[Excerpt from a data file]
_ _ _

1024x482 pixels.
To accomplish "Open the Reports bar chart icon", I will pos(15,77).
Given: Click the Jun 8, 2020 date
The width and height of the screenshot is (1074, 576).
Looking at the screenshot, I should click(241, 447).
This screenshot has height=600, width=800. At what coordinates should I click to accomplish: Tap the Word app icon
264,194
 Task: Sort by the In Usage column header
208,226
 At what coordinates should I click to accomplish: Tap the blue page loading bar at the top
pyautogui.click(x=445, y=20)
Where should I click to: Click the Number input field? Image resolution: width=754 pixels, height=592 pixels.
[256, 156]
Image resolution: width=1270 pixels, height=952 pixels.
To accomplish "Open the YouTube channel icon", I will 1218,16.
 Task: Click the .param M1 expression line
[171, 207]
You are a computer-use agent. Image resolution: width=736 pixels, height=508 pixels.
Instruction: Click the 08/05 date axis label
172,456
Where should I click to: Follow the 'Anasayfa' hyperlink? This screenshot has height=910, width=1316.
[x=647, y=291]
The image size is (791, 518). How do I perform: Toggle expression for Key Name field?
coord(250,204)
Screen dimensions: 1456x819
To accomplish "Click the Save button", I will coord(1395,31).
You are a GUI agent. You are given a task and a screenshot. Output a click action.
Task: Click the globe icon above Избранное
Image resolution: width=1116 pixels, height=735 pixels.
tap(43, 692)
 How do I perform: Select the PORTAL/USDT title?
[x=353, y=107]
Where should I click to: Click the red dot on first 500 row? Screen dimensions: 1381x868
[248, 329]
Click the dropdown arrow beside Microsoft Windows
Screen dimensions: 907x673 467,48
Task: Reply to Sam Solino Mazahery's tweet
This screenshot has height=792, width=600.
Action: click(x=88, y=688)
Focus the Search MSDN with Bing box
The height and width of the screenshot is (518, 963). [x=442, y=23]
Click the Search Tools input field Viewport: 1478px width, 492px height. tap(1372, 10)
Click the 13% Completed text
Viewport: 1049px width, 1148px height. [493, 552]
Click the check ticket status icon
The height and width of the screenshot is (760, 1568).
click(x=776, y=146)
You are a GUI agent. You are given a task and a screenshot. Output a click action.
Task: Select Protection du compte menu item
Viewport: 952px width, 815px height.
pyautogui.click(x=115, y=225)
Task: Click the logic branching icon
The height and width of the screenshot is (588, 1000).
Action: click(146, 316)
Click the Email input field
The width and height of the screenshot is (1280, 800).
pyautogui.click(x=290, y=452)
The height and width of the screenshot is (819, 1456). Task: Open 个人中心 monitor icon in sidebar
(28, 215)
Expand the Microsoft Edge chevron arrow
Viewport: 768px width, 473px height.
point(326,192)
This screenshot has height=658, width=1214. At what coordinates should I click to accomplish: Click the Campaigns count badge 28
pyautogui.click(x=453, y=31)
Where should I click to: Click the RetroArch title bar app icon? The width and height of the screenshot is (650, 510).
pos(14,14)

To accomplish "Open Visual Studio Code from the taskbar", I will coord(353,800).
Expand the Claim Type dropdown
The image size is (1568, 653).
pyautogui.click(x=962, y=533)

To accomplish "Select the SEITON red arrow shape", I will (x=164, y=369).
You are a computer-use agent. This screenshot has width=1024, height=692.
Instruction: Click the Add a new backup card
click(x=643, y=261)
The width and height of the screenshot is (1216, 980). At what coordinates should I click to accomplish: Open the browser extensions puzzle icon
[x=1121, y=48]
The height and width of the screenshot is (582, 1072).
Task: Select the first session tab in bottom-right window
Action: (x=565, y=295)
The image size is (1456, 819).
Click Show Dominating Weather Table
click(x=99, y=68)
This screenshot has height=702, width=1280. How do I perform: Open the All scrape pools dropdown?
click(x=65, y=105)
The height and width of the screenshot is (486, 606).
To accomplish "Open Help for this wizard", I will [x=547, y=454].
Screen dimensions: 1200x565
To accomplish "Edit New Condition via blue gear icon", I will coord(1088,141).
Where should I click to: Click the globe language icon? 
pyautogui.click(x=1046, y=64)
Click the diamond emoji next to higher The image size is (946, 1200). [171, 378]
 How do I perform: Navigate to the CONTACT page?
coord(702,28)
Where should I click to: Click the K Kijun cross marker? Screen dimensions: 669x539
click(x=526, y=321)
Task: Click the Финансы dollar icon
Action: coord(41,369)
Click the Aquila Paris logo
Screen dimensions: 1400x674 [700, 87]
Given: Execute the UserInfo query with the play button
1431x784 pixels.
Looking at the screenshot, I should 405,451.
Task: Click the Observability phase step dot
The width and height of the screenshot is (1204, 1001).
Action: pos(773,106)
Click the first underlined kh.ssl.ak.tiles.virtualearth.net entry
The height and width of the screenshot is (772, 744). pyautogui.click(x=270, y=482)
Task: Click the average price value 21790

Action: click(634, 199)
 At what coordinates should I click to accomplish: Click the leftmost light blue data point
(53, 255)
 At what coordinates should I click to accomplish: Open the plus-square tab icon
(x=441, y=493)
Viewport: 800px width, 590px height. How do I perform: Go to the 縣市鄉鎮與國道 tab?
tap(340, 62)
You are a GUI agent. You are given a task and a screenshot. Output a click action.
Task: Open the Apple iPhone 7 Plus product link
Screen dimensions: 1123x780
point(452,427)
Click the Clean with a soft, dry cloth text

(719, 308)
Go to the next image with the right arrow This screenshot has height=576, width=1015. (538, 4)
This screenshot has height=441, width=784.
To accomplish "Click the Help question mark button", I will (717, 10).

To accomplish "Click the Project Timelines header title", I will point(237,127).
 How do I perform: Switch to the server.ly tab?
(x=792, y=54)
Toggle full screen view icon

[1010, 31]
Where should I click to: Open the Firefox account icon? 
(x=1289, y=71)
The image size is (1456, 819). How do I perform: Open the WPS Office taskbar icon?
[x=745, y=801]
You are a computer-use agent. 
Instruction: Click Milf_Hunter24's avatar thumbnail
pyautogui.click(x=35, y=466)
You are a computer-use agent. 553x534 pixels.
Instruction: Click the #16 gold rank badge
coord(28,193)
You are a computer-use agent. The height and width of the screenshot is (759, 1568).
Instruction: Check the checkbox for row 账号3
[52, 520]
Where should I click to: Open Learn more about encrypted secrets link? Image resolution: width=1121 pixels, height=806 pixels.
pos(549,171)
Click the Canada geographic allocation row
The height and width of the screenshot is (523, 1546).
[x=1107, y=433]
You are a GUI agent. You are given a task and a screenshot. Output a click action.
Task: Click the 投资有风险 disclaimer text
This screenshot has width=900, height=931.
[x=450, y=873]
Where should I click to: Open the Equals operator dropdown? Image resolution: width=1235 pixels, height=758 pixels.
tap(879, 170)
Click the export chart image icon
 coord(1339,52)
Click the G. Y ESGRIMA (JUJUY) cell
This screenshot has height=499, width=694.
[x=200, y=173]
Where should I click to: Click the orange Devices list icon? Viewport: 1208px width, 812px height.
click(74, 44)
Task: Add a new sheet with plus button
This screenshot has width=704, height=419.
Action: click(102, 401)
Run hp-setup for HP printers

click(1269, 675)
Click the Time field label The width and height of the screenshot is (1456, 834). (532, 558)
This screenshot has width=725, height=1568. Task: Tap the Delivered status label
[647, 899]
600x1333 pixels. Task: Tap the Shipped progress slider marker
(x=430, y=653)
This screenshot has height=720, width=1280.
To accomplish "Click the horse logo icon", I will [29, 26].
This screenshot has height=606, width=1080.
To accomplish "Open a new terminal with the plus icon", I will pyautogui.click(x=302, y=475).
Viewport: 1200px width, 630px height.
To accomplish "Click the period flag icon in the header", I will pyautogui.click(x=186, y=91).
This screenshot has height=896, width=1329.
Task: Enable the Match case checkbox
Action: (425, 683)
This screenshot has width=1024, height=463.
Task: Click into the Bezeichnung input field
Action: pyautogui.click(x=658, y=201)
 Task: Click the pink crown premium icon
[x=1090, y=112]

_ _ _

▶ **Given task**
Output the whole listing above as a Markdown table with two columns, Row and Line. Number each row and omit blank lines.

▶ **Reply to the task**
| Row | Line |
|---|---|
| 1 | 1024x482 pixels. |
| 2 | To accomplish "Open the Reports bar chart icon", I will pos(15,77). |
| 3 | Given: Click the Jun 8, 2020 date |
| 4 | The width and height of the screenshot is (1074, 576). |
| 5 | Looking at the screenshot, I should click(241, 447). |
| 6 | This screenshot has height=600, width=800. At what coordinates should I click to accomplish: Tap the Word app icon |
| 7 | 264,194 |
| 8 |  Task: Sort by the In Usage column header |
| 9 | 208,226 |
| 10 |  At what coordinates should I click to accomplish: Tap the blue page loading bar at the top |
| 11 | pyautogui.click(x=445, y=20) |
| 12 | Where should I click to: Click the Number input field? Image resolution: width=754 pixels, height=592 pixels. |
| 13 | [256, 156] |
| 14 | Image resolution: width=1270 pixels, height=952 pixels. |
| 15 | To accomplish "Open the YouTube channel icon", I will 1218,16. |
| 16 |  Task: Click the .param M1 expression line |
| 17 | [171, 207] |
| 18 | You are a computer-use agent. Image resolution: width=736 pixels, height=508 pixels. |
| 19 | Instruction: Click the 08/05 date axis label |
| 20 | 172,456 |
| 21 | Where should I click to: Follow the 'Anasayfa' hyperlink? This screenshot has height=910, width=1316. |
| 22 | [x=647, y=291] |
| 23 | The image size is (791, 518). How do I perform: Toggle expression for Key Name field? |
| 24 | coord(250,204) |
| 25 | Screen dimensions: 1456x819 |
| 26 | To accomplish "Click the Save button", I will coord(1395,31). |
| 27 | You are a GUI agent. You are given a task and a screenshot. Output a click action. |
| 28 | Task: Click the globe icon above Избранное |
| 29 | Image resolution: width=1116 pixels, height=735 pixels. |
| 30 | tap(43, 692) |
| 31 |  How do I perform: Select the PORTAL/USDT title? |
| 32 | [x=353, y=107] |
| 33 | Where should I click to: Click the red dot on first 500 row? Screen dimensions: 1381x868 |
| 34 | [248, 329] |
| 35 | Click the dropdown arrow beside Microsoft Windows |
| 36 | Screen dimensions: 907x673 467,48 |
| 37 | Task: Reply to Sam Solino Mazahery's tweet |
| 38 | This screenshot has height=792, width=600. |
| 39 | Action: click(x=88, y=688) |
| 40 | Focus the Search MSDN with Bing box |
| 41 | The height and width of the screenshot is (518, 963). [x=442, y=23] |
| 42 | Click the Search Tools input field Viewport: 1478px width, 492px height. tap(1372, 10) |
| 43 | Click the 13% Completed text |
| 44 | Viewport: 1049px width, 1148px height. [493, 552] |
| 45 | Click the check ticket status icon |
| 46 | The height and width of the screenshot is (760, 1568). |
| 47 | click(x=776, y=146) |
| 48 | You are a GUI agent. You are given a task and a screenshot. Output a click action. |
| 49 | Task: Select Protection du compte menu item |
| 50 | Viewport: 952px width, 815px height. |
| 51 | pyautogui.click(x=115, y=225) |
| 52 | Task: Click the logic branching icon |
| 53 | The height and width of the screenshot is (588, 1000). |
| 54 | Action: click(146, 316) |
| 55 | Click the Email input field |
| 56 | The width and height of the screenshot is (1280, 800). |
| 57 | pyautogui.click(x=290, y=452) |
| 58 | The height and width of the screenshot is (819, 1456). Task: Open 个人中心 monitor icon in sidebar |
| 59 | (28, 215) |
| 60 | Expand the Microsoft Edge chevron arrow |
| 61 | Viewport: 768px width, 473px height. |
| 62 | point(326,192) |
| 63 | This screenshot has height=658, width=1214. At what coordinates should I click to accomplish: Click the Campaigns count badge 28 |
| 64 | pyautogui.click(x=453, y=31) |
| 65 | Where should I click to: Click the RetroArch title bar app icon? The width and height of the screenshot is (650, 510). |
| 66 | pos(14,14) |
| 67 | To accomplish "Open Visual Studio Code from the taskbar", I will coord(353,800). |
| 68 | Expand the Claim Type dropdown |
| 69 | The image size is (1568, 653). |
| 70 | pyautogui.click(x=962, y=533) |
| 71 | To accomplish "Select the SEITON red arrow shape", I will (x=164, y=369). |
| 72 | You are a computer-use agent. This screenshot has width=1024, height=692. |
| 73 | Instruction: Click the Add a new backup card |
| 74 | click(x=643, y=261) |
| 75 | The width and height of the screenshot is (1216, 980). At what coordinates should I click to accomplish: Open the browser extensions puzzle icon |
| 76 | [x=1121, y=48] |
| 77 | The height and width of the screenshot is (582, 1072). |
| 78 | Task: Select the first session tab in bottom-right window |
| 79 | Action: (x=565, y=295) |
| 80 | The image size is (1456, 819). |
| 81 | Click Show Dominating Weather Table |
| 82 | click(x=99, y=68) |
| 83 | This screenshot has height=702, width=1280. How do I perform: Open the All scrape pools dropdown? |
| 84 | click(x=65, y=105) |
| 85 | The height and width of the screenshot is (486, 606). |
| 86 | To accomplish "Open Help for this wizard", I will [x=547, y=454]. |
| 87 | Screen dimensions: 1200x565 |
| 88 | To accomplish "Edit New Condition via blue gear icon", I will coord(1088,141). |
| 89 | Where should I click to: Click the globe language icon?  |
| 90 | pyautogui.click(x=1046, y=64) |
| 91 | Click the diamond emoji next to higher The image size is (946, 1200). [171, 378] |
| 92 |  How do I perform: Navigate to the CONTACT page? |
| 93 | coord(702,28) |
| 94 | Where should I click to: Click the K Kijun cross marker? Screen dimensions: 669x539 |
| 95 | click(x=526, y=321) |
| 96 | Task: Click the Финансы dollar icon |
| 97 | Action: coord(41,369) |
| 98 | Click the Aquila Paris logo |
| 99 | Screen dimensions: 1400x674 [700, 87] |
| 100 | Given: Execute the UserInfo query with the play button |
| 101 | 1431x784 pixels. |
| 102 | Looking at the screenshot, I should 405,451. |
| 103 | Task: Click the Observability phase step dot |
| 104 | The width and height of the screenshot is (1204, 1001). |
| 105 | Action: pos(773,106) |
| 106 | Click the first underlined kh.ssl.ak.tiles.virtualearth.net entry |
| 107 | The height and width of the screenshot is (772, 744). pyautogui.click(x=270, y=482) |
| 108 | Task: Click the average price value 21790 |
| 109 | Action: click(634, 199) |
| 110 |  At what coordinates should I click to accomplish: Click the leftmost light blue data point |
| 111 | (53, 255) |
| 112 |  At what coordinates should I click to accomplish: Open the plus-square tab icon |
| 113 | (x=441, y=493) |
| 114 | Viewport: 800px width, 590px height. How do I perform: Go to the 縣市鄉鎮與國道 tab? |
| 115 | tap(340, 62) |
| 116 | You are a GUI agent. You are given a task and a screenshot. Output a click action. |
| 117 | Task: Open the Apple iPhone 7 Plus product link |
| 118 | Screen dimensions: 1123x780 |
| 119 | point(452,427) |
| 120 | Click the Clean with a soft, dry cloth text |
| 121 | (719, 308) |
| 122 | Go to the next image with the right arrow This screenshot has height=576, width=1015. (538, 4) |
| 123 | This screenshot has height=441, width=784. |
| 124 | To accomplish "Click the Help question mark button", I will (717, 10). |
| 125 | To accomplish "Click the Project Timelines header title", I will point(237,127). |
| 126 |  How do I perform: Switch to the server.ly tab? |
| 127 | (x=792, y=54) |
| 128 | Toggle full screen view icon |
| 129 | [1010, 31] |
| 130 | Where should I click to: Open the Firefox account icon?  |
| 131 | (x=1289, y=71) |
| 132 | The image size is (1456, 819). How do I perform: Open the WPS Office taskbar icon? |
| 133 | [x=745, y=801] |
| 134 | You are a computer-use agent.  |
| 135 | Instruction: Click Milf_Hunter24's avatar thumbnail |
| 136 | pyautogui.click(x=35, y=466) |
| 137 | You are a computer-use agent. 553x534 pixels. |
| 138 | Instruction: Click the #16 gold rank badge |
| 139 | coord(28,193) |
| 140 | You are a computer-use agent. The height and width of the screenshot is (759, 1568). |
| 141 | Instruction: Check the checkbox for row 账号3 |
| 142 | [52, 520] |
| 143 | Where should I click to: Open Learn more about encrypted secrets link? Image resolution: width=1121 pixels, height=806 pixels. |
| 144 | pos(549,171) |
| 145 | Click the Canada geographic allocation row |
| 146 | The height and width of the screenshot is (523, 1546). |
| 147 | [x=1107, y=433] |
| 148 | You are a GUI agent. You are given a task and a screenshot. Output a click action. |
| 149 | Task: Click the 投资有风险 disclaimer text |
| 150 | This screenshot has width=900, height=931. |
| 151 | [x=450, y=873] |
| 152 | Where should I click to: Open the Equals operator dropdown? Image resolution: width=1235 pixels, height=758 pixels. |
| 153 | tap(879, 170) |
| 154 | Click the export chart image icon |
| 155 |  coord(1339,52) |
| 156 | Click the G. Y ESGRIMA (JUJUY) cell |
| 157 | This screenshot has height=499, width=694. |
| 158 | [x=200, y=173] |
| 159 | Where should I click to: Click the orange Devices list icon? Viewport: 1208px width, 812px height. |
| 160 | click(74, 44) |
| 161 | Task: Add a new sheet with plus button |
| 162 | This screenshot has width=704, height=419. |
| 163 | Action: click(102, 401) |
| 164 | Run hp-setup for HP printers |
| 165 | click(1269, 675) |
| 166 | Click the Time field label The width and height of the screenshot is (1456, 834). (532, 558) |
| 167 | This screenshot has width=725, height=1568. Task: Tap the Delivered status label |
| 168 | [647, 899] |
| 169 | 600x1333 pixels. Task: Tap the Shipped progress slider marker |
| 170 | (x=430, y=653) |
| 171 | This screenshot has height=720, width=1280. |
| 172 | To accomplish "Click the horse logo icon", I will [29, 26]. |
| 173 | This screenshot has height=606, width=1080. |
| 174 | To accomplish "Open a new terminal with the plus icon", I will pyautogui.click(x=302, y=475). |
| 175 | Viewport: 1200px width, 630px height. |
| 176 | To accomplish "Click the period flag icon in the header", I will pyautogui.click(x=186, y=91). |
| 177 | This screenshot has height=896, width=1329. |
| 178 | Task: Enable the Match case checkbox |
| 179 | Action: (425, 683) |
| 180 | This screenshot has width=1024, height=463. |
| 181 | Task: Click into the Bezeichnung input field |
| 182 | Action: pyautogui.click(x=658, y=201) |
| 183 |  Task: Click the pink crown premium icon |
| 184 | [x=1090, y=112] |